▶ _Instruções da tarefa_
Converta as linhas da listagem abaixo em uma lista numerada e omita as linhas em branco.

▶ _Listagem fornecida_
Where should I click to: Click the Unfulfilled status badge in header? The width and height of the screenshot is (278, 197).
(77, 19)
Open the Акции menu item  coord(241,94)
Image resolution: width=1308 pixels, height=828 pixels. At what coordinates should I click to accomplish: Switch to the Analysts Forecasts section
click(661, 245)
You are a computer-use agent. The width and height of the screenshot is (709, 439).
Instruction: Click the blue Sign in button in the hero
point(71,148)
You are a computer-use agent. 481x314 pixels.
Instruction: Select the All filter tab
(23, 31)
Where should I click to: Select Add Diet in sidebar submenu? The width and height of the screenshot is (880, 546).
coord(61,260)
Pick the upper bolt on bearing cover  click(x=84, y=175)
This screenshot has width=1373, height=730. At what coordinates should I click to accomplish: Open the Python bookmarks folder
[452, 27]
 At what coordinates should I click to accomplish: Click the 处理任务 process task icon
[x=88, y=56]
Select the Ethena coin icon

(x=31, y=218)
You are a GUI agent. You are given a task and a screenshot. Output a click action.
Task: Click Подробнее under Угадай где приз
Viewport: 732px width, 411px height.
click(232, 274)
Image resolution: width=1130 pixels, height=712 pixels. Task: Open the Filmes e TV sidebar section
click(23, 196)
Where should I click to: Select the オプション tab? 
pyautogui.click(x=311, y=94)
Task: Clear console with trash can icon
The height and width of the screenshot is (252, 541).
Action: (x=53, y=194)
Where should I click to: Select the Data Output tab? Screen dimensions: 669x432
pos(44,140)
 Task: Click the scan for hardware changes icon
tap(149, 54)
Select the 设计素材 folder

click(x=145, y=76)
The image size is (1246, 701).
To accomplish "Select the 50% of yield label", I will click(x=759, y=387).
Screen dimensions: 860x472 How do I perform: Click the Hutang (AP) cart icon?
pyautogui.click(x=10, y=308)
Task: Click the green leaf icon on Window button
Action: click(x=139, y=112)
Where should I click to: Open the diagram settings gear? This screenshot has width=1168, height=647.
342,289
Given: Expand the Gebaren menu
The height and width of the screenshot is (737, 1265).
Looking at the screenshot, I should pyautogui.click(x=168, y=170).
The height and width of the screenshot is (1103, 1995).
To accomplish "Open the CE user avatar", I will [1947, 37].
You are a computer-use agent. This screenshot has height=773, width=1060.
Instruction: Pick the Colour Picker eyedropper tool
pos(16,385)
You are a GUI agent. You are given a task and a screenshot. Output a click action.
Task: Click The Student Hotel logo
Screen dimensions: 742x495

▶ _Resultado da tarefa_
1. Where should I click to: Click the Unfulfilled status badge in header? The width and height of the screenshot is (278, 197).
2. (77, 19)
3. Open the Акции menu item  coord(241,94)
4. Image resolution: width=1308 pixels, height=828 pixels. At what coordinates should I click to accomplish: Switch to the Analysts Forecasts section
5. click(661, 245)
6. You are a computer-use agent. The width and height of the screenshot is (709, 439).
7. Instruction: Click the blue Sign in button in the hero
8. point(71,148)
9. You are a computer-use agent. 481x314 pixels.
10. Instruction: Select the All filter tab
11. (23, 31)
12. Where should I click to: Select Add Diet in sidebar submenu? The width and height of the screenshot is (880, 546).
13. coord(61,260)
14. Pick the upper bolt on bearing cover  click(x=84, y=175)
15. This screenshot has width=1373, height=730. At what coordinates should I click to accomplish: Open the Python bookmarks folder
16. [452, 27]
17.  At what coordinates should I click to accomplish: Click the 处理任务 process task icon
18. [x=88, y=56]
19. Select the Ethena coin icon
20. (x=31, y=218)
21. You are a GUI agent. You are given a task and a screenshot. Output a click action.
22. Task: Click Подробнее under Угадай где приз
23. Viewport: 732px width, 411px height.
24. click(232, 274)
25. Image resolution: width=1130 pixels, height=712 pixels. Task: Open the Filmes e TV sidebar section
26. click(23, 196)
27. Where should I click to: Select the オプション tab? 
28. pyautogui.click(x=311, y=94)
29. Task: Clear console with trash can icon
30. The height and width of the screenshot is (252, 541).
31. Action: (x=53, y=194)
32. Where should I click to: Select the Data Output tab? Screen dimensions: 669x432
33. pos(44,140)
34.  Task: Click the scan for hardware changes icon
35. tap(149, 54)
36. Select the 设计素材 folder
37. click(x=145, y=76)
38. The image size is (1246, 701).
39. To accomplish "Select the 50% of yield label", I will click(x=759, y=387).
40. Screen dimensions: 860x472 How do I perform: Click the Hutang (AP) cart icon?
41. pyautogui.click(x=10, y=308)
42. Task: Click the green leaf icon on Window button
43. Action: click(x=139, y=112)
44. Where should I click to: Open the diagram settings gear? This screenshot has width=1168, height=647.
45. 342,289
46. Given: Expand the Gebaren menu
47. The height and width of the screenshot is (737, 1265).
48. Looking at the screenshot, I should pyautogui.click(x=168, y=170).
49. The height and width of the screenshot is (1103, 1995).
50. To accomplish "Open the CE user avatar", I will [1947, 37].
51. You are a computer-use agent. This screenshot has height=773, width=1060.
52. Instruction: Pick the Colour Picker eyedropper tool
53. pos(16,385)
54. You are a GUI agent. You are given a task and a screenshot. Output a click action.
55. Task: Click The Student Hotel logo
56. Screen dimensions: 742x495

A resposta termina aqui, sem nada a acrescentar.